• **Work to be completed**
Would you give the number of lines below in which the string "click" appears? Nothing else is needed.

[Collected data]
+ + + +

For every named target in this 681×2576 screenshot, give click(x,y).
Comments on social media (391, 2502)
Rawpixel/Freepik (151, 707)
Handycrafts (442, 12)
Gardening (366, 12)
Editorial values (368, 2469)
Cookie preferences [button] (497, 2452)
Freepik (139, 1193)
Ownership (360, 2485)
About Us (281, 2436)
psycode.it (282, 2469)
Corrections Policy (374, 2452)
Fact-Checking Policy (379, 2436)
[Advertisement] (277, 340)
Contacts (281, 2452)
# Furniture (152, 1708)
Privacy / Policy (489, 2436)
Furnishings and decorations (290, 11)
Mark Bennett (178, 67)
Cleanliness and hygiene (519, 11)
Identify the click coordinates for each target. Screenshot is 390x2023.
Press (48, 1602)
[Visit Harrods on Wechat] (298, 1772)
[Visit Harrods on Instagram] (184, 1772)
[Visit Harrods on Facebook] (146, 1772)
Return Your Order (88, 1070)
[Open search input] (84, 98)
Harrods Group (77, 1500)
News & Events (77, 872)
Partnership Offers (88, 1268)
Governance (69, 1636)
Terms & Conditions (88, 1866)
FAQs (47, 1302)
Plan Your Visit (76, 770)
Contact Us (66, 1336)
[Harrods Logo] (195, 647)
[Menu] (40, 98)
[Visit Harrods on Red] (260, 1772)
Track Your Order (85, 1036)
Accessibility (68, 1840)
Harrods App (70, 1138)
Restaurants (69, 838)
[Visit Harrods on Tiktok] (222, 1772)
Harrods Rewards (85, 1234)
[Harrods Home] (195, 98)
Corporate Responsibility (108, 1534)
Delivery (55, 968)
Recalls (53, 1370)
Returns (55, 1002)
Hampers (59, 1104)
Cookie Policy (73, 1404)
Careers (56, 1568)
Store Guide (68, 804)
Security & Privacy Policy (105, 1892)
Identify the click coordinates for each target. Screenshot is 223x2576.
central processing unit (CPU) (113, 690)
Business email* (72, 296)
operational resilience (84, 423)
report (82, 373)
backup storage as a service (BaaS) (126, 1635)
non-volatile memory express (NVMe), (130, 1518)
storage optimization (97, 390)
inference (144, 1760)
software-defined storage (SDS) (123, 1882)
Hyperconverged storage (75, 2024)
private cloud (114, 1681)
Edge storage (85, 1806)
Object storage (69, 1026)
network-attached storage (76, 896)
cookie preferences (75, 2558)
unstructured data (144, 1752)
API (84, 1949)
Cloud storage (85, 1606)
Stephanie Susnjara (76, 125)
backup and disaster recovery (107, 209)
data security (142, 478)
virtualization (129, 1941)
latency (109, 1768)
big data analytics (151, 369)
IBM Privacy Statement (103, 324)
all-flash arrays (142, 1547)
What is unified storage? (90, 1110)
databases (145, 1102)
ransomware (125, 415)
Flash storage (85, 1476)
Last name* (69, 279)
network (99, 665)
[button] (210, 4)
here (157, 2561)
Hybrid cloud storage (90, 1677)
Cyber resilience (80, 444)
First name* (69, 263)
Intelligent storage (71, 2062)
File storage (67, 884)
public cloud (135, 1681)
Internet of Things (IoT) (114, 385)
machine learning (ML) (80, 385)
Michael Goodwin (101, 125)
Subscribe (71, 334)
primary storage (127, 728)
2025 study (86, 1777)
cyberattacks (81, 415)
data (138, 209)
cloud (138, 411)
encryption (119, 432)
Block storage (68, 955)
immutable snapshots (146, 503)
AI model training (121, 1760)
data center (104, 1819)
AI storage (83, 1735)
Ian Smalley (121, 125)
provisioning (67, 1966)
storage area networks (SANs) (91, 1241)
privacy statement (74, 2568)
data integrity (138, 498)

+ + + +

• **Your response**
3